(Beginning of AVAILABLE DATA)

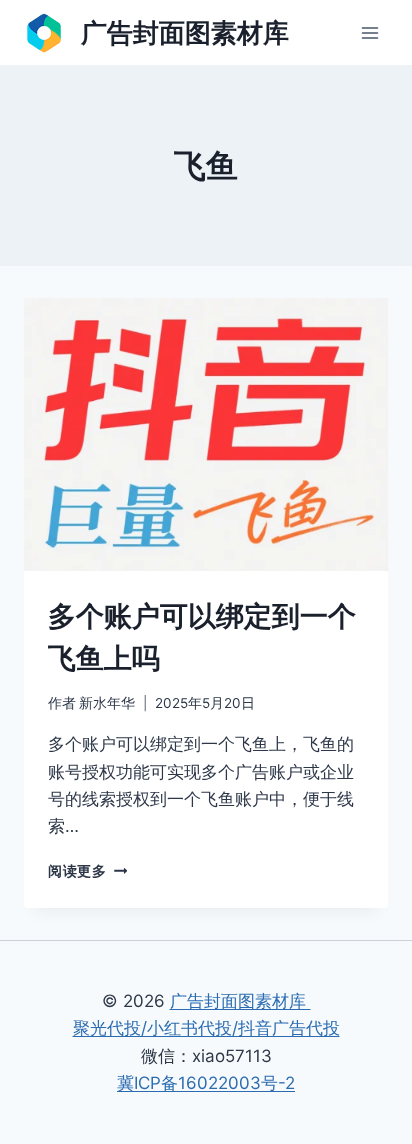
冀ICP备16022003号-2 (206, 1083)
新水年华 (107, 703)
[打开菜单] (369, 32)
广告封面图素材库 (240, 1001)
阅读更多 (84, 871)
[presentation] (206, 434)
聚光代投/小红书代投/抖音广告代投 (206, 1028)
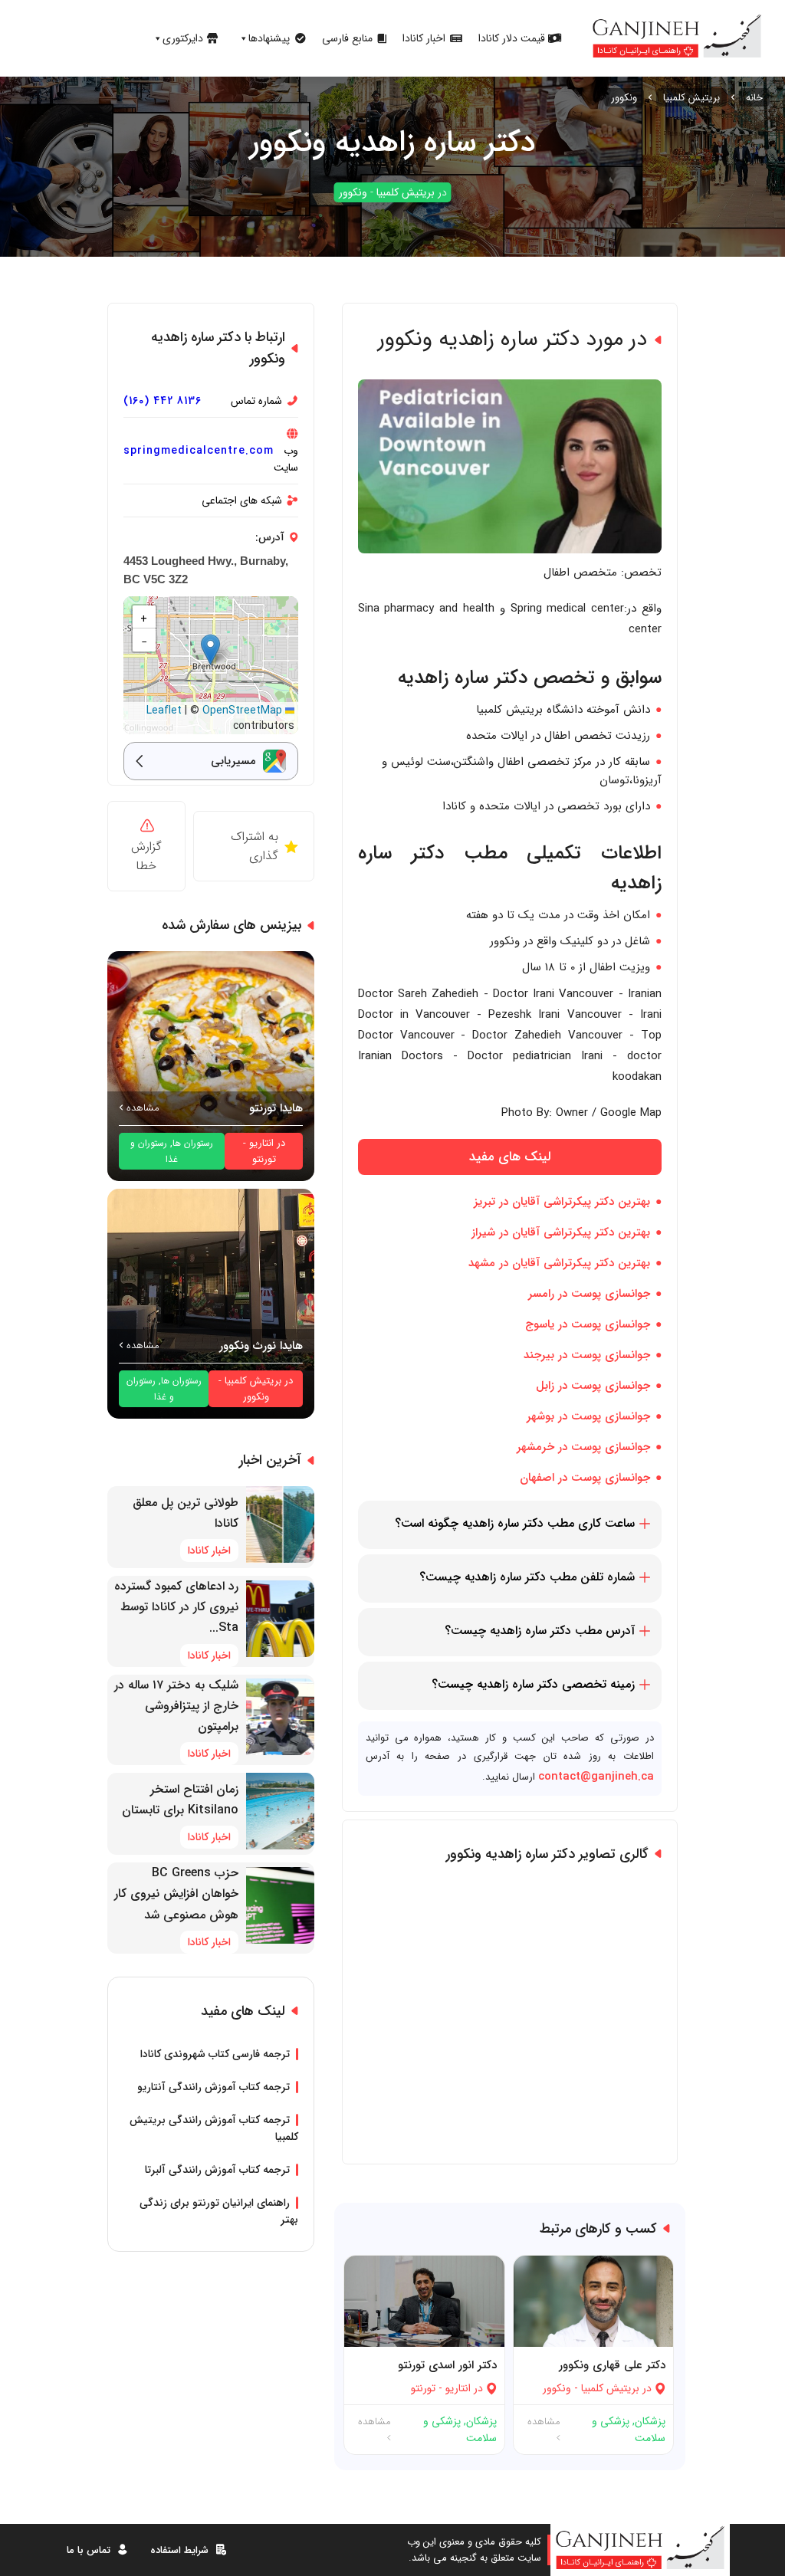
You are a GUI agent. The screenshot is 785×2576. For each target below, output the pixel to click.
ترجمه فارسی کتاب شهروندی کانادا (215, 2054)
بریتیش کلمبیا (691, 98)
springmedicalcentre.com (198, 450)
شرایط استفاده (179, 2550)
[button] (210, 649)
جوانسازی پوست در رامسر (589, 1294)
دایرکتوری (183, 38)
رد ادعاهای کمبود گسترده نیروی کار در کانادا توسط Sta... (176, 1607)
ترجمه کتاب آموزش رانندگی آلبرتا (217, 2169)
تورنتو (423, 2388)
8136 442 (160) (162, 400)
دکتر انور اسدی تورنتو (447, 2365)
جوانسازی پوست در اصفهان (585, 1477)
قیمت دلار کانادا (511, 38)
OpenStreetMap (242, 710)
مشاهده (543, 2422)
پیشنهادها (269, 38)
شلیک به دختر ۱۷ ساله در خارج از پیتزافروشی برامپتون (176, 1705)
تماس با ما (88, 2550)
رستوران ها (192, 1143)
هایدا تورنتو (276, 1108)
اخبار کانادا (423, 38)
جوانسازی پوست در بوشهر (588, 1416)
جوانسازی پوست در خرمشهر (583, 1447)
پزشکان (650, 2421)
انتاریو (458, 2388)
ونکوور (624, 98)
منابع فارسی (347, 38)
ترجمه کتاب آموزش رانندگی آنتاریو (213, 2087)
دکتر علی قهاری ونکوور (612, 2365)
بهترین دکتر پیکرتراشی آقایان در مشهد (559, 1263)
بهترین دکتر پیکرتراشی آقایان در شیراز (560, 1232)
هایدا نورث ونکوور (261, 1346)
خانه (754, 98)
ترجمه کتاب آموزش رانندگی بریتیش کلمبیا (214, 2128)
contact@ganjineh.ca (596, 1776)
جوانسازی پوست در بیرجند (587, 1355)
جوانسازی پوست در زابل (593, 1386)
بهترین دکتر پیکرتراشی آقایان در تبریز (562, 1202)
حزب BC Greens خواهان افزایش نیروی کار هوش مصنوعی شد (176, 1893)
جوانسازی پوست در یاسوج (587, 1324)
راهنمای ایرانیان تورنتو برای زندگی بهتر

(End of AVAILABLE DATA)

▸ WHAT TO WORK ON
Please write out the lines that run from the one with "contact@ganjineh.ca (596, 1776)" to the end of the records, both included, exactly as they appear.

▸ SOLUTION BELOW
contact@ganjineh.ca (596, 1776)
جوانسازی پوست در بیرجند (587, 1355)
جوانسازی پوست در زابل (593, 1386)
بهترین دکتر پیکرتراشی آقایان در تبریز (562, 1202)
حزب BC Greens خواهان افزایش نیروی کار هوش مصنوعی شد (176, 1893)
جوانسازی پوست در یاسوج (587, 1324)
راهنمای ایرانیان تورنتو برای زندگی بهتر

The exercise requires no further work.